Problem to solve -
The data below needs to be returned exactly, line for line.

'''

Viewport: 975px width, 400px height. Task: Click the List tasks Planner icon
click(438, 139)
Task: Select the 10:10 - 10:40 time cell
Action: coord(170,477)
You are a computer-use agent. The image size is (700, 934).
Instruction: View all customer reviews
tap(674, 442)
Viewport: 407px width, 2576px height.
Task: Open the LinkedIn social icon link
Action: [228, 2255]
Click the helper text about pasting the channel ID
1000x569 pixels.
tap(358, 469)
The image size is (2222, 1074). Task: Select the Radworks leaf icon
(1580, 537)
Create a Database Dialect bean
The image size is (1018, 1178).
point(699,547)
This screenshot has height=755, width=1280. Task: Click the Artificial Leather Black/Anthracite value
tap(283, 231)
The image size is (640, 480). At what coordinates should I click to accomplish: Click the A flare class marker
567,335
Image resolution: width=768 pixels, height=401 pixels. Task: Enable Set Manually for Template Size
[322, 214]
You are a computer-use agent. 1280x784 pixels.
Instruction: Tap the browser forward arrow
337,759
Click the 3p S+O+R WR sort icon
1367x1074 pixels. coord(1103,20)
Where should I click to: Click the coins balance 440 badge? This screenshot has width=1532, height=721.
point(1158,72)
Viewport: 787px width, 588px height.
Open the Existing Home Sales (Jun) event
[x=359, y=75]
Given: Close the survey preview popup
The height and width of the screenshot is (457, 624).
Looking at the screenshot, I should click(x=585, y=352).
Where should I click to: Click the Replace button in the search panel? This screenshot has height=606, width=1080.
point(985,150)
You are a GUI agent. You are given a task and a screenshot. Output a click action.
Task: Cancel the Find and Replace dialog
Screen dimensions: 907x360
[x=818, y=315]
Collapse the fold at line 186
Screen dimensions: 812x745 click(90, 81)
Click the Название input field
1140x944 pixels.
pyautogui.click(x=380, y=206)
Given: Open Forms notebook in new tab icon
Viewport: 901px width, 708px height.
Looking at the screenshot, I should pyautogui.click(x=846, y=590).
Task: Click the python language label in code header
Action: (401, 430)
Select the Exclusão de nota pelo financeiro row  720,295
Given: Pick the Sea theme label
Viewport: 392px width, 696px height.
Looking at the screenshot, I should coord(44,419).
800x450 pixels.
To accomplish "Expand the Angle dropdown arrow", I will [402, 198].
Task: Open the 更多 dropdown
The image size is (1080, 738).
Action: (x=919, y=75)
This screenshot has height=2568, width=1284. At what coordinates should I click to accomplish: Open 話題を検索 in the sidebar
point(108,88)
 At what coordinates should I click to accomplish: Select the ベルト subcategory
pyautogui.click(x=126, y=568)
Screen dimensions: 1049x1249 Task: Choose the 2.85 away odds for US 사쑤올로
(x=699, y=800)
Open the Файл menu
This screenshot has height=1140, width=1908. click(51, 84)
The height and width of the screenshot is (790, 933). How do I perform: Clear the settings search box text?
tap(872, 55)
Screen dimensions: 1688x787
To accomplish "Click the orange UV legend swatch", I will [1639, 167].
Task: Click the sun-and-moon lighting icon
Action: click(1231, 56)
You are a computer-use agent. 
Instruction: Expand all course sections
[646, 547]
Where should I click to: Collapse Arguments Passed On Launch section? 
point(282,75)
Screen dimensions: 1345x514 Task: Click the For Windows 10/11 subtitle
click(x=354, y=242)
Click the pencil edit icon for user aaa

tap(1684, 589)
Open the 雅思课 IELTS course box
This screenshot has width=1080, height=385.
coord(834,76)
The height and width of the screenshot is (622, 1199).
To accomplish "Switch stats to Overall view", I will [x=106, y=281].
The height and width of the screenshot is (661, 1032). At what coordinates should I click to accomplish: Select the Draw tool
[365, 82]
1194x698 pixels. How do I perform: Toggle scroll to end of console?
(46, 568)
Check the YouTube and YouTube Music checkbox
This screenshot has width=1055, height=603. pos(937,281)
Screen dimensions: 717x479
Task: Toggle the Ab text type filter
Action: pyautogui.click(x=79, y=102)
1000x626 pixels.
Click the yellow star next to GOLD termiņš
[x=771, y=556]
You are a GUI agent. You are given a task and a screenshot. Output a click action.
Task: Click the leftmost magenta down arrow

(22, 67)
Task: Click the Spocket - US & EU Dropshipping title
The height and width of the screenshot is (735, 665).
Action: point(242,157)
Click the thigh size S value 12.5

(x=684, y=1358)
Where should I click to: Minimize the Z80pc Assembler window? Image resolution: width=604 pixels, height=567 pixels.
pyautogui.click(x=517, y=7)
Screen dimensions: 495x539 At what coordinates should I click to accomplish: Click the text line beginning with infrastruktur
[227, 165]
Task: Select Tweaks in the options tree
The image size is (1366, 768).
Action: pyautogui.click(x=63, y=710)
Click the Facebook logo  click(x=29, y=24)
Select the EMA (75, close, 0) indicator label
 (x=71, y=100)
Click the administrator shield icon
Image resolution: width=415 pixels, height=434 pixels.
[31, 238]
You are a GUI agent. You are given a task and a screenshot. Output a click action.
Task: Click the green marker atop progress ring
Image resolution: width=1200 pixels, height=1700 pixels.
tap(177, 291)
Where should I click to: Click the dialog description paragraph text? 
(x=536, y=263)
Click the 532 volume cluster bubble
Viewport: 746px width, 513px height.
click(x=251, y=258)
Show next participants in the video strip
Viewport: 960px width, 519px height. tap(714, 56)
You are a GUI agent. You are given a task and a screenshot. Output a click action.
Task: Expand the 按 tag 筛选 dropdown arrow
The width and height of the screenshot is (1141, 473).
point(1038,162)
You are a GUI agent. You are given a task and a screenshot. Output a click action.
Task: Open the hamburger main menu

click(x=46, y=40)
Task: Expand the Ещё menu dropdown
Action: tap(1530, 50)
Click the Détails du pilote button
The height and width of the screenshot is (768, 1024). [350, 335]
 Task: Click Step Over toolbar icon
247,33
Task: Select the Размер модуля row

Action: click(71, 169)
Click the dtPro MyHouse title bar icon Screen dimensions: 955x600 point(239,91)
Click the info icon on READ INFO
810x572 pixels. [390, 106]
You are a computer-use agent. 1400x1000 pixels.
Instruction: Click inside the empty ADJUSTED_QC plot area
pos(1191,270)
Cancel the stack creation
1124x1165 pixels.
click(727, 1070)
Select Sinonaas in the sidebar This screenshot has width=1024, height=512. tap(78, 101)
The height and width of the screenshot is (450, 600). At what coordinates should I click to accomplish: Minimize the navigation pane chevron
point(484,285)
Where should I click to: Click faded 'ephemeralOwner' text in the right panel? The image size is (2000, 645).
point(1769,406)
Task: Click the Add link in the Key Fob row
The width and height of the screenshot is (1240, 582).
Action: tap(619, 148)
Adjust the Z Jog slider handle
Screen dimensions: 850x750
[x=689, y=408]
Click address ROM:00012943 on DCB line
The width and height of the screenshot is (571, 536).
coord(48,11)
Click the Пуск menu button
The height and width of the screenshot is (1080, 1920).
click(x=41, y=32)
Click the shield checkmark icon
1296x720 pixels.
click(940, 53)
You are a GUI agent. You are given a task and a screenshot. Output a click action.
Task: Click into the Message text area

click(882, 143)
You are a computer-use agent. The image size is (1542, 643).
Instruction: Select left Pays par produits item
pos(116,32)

'''

Solution below -
Viewport: 975px width, 400px height. Task: Click the List tasks Planner icon
click(438, 139)
Task: Select the 10:10 - 10:40 time cell
Action: coord(170,477)
You are a computer-use agent. The image size is (700, 934).
Instruction: View all customer reviews
tap(674, 442)
Viewport: 407px width, 2576px height.
Task: Open the LinkedIn social icon link
Action: [228, 2255]
Click the helper text about pasting the channel ID
1000x569 pixels.
tap(358, 469)
The image size is (2222, 1074). Task: Select the Radworks leaf icon
(1580, 537)
Create a Database Dialect bean
The image size is (1018, 1178).
point(699,547)
This screenshot has height=755, width=1280. Task: Click the Artificial Leather Black/Anthracite value
tap(283, 231)
The image size is (640, 480). At what coordinates should I click to accomplish: Click the A flare class marker
567,335
Image resolution: width=768 pixels, height=401 pixels. Task: Enable Set Manually for Template Size
[322, 214]
You are a computer-use agent. 1280x784 pixels.
Instruction: Tap the browser forward arrow
337,759
Click the 3p S+O+R WR sort icon
1367x1074 pixels. coord(1103,20)
Where should I click to: Click the coins balance 440 badge? This screenshot has width=1532, height=721.
point(1158,72)
Viewport: 787px width, 588px height.
Open the Existing Home Sales (Jun) event
[x=359, y=75]
Given: Close the survey preview popup
The height and width of the screenshot is (457, 624).
Looking at the screenshot, I should click(x=585, y=352).
Where should I click to: Click the Replace button in the search panel? This screenshot has height=606, width=1080.
point(985,150)
You are a GUI agent. You are given a task and a screenshot. Output a click action.
Task: Cancel the Find and Replace dialog
Screen dimensions: 907x360
[x=818, y=315]
Collapse the fold at line 186
Screen dimensions: 812x745 click(90, 81)
Click the Название input field
1140x944 pixels.
pyautogui.click(x=380, y=206)
Given: Open Forms notebook in new tab icon
Viewport: 901px width, 708px height.
Looking at the screenshot, I should pyautogui.click(x=846, y=590).
Task: Click the python language label in code header
Action: (401, 430)
Select the Exclusão de nota pelo financeiro row  720,295
Given: Pick the Sea theme label
Viewport: 392px width, 696px height.
Looking at the screenshot, I should coord(44,419).
800x450 pixels.
To accomplish "Expand the Angle dropdown arrow", I will [402, 198].
Task: Open the 更多 dropdown
The image size is (1080, 738).
Action: (x=919, y=75)
This screenshot has height=2568, width=1284. At what coordinates should I click to accomplish: Open 話題を検索 in the sidebar
point(108,88)
 At what coordinates should I click to accomplish: Select the ベルト subcategory
pyautogui.click(x=126, y=568)
Screen dimensions: 1049x1249 Task: Choose the 2.85 away odds for US 사쑤올로
(x=699, y=800)
Open the Файл menu
This screenshot has height=1140, width=1908. click(51, 84)
The height and width of the screenshot is (790, 933). How do I perform: Clear the settings search box text?
tap(872, 55)
Screen dimensions: 1688x787
To accomplish "Click the orange UV legend swatch", I will [1639, 167].
Task: Click the sun-and-moon lighting icon
Action: click(1231, 56)
You are a computer-use agent. 
Instruction: Expand all course sections
[646, 547]
Where should I click to: Collapse Arguments Passed On Launch section? 
point(282,75)
Screen dimensions: 1345x514 Task: Click the For Windows 10/11 subtitle
click(x=354, y=242)
Click the pencil edit icon for user aaa

tap(1684, 589)
Open the 雅思课 IELTS course box
This screenshot has width=1080, height=385.
coord(834,76)
The height and width of the screenshot is (622, 1199).
To accomplish "Switch stats to Overall view", I will [x=106, y=281].
The height and width of the screenshot is (661, 1032). At what coordinates should I click to accomplish: Select the Draw tool
[365, 82]
1194x698 pixels. How do I perform: Toggle scroll to end of console?
(46, 568)
Check the YouTube and YouTube Music checkbox
This screenshot has width=1055, height=603. pos(937,281)
Screen dimensions: 717x479
Task: Toggle the Ab text type filter
Action: pyautogui.click(x=79, y=102)
1000x626 pixels.
Click the yellow star next to GOLD termiņš
[x=771, y=556]
You are a GUI agent. You are given a task and a screenshot. Output a click action.
Task: Click the leftmost magenta down arrow

(22, 67)
Task: Click the Spocket - US & EU Dropshipping title
The height and width of the screenshot is (735, 665).
Action: point(242,157)
Click the thigh size S value 12.5

(x=684, y=1358)
Where should I click to: Minimize the Z80pc Assembler window? Image resolution: width=604 pixels, height=567 pixels.
pyautogui.click(x=517, y=7)
Screen dimensions: 495x539 At what coordinates should I click to accomplish: Click the text line beginning with infrastruktur
[227, 165]
Task: Select Tweaks in the options tree
The image size is (1366, 768).
Action: pyautogui.click(x=63, y=710)
Click the Facebook logo  click(x=29, y=24)
Select the EMA (75, close, 0) indicator label
 (x=71, y=100)
Click the administrator shield icon
Image resolution: width=415 pixels, height=434 pixels.
[31, 238]
You are a GUI agent. You are given a task and a screenshot. Output a click action.
Task: Click the green marker atop progress ring
Image resolution: width=1200 pixels, height=1700 pixels.
tap(177, 291)
Where should I click to: Click the dialog description paragraph text? 
(x=536, y=263)
Click the 532 volume cluster bubble
Viewport: 746px width, 513px height.
click(x=251, y=258)
Show next participants in the video strip
Viewport: 960px width, 519px height. tap(714, 56)
You are a GUI agent. You are given a task and a screenshot. Output a click action.
Task: Expand the 按 tag 筛选 dropdown arrow
The width and height of the screenshot is (1141, 473).
point(1038,162)
You are a GUI agent. You are given a task and a screenshot. Output a click action.
Task: Open the hamburger main menu

click(x=46, y=40)
Task: Expand the Ещё menu dropdown
Action: tap(1530, 50)
Click the Détails du pilote button
The height and width of the screenshot is (768, 1024). [350, 335]
 Task: Click Step Over toolbar icon
247,33
Task: Select the Размер модуля row

Action: click(71, 169)
Click the dtPro MyHouse title bar icon Screen dimensions: 955x600 point(239,91)
Click the info icon on READ INFO
810x572 pixels. [390, 106]
You are a computer-use agent. 1400x1000 pixels.
Instruction: Click inside the empty ADJUSTED_QC plot area
pos(1191,270)
Cancel the stack creation
1124x1165 pixels.
click(727, 1070)
Select Sinonaas in the sidebar This screenshot has width=1024, height=512. tap(78, 101)
The height and width of the screenshot is (450, 600). At what coordinates should I click to accomplish: Minimize the navigation pane chevron
point(484,285)
Where should I click to: Click faded 'ephemeralOwner' text in the right panel? The image size is (2000, 645).
point(1769,406)
Task: Click the Add link in the Key Fob row
The width and height of the screenshot is (1240, 582).
Action: tap(619, 148)
Adjust the Z Jog slider handle
Screen dimensions: 850x750
[x=689, y=408]
Click address ROM:00012943 on DCB line
The width and height of the screenshot is (571, 536).
coord(48,11)
Click the Пуск menu button
The height and width of the screenshot is (1080, 1920).
click(x=41, y=32)
Click the shield checkmark icon
1296x720 pixels.
click(940, 53)
You are a GUI agent. You are given a task and a screenshot. Output a click action.
Task: Click into the Message text area

click(882, 143)
You are a computer-use agent. The image size is (1542, 643).
Instruction: Select left Pays par produits item
pos(116,32)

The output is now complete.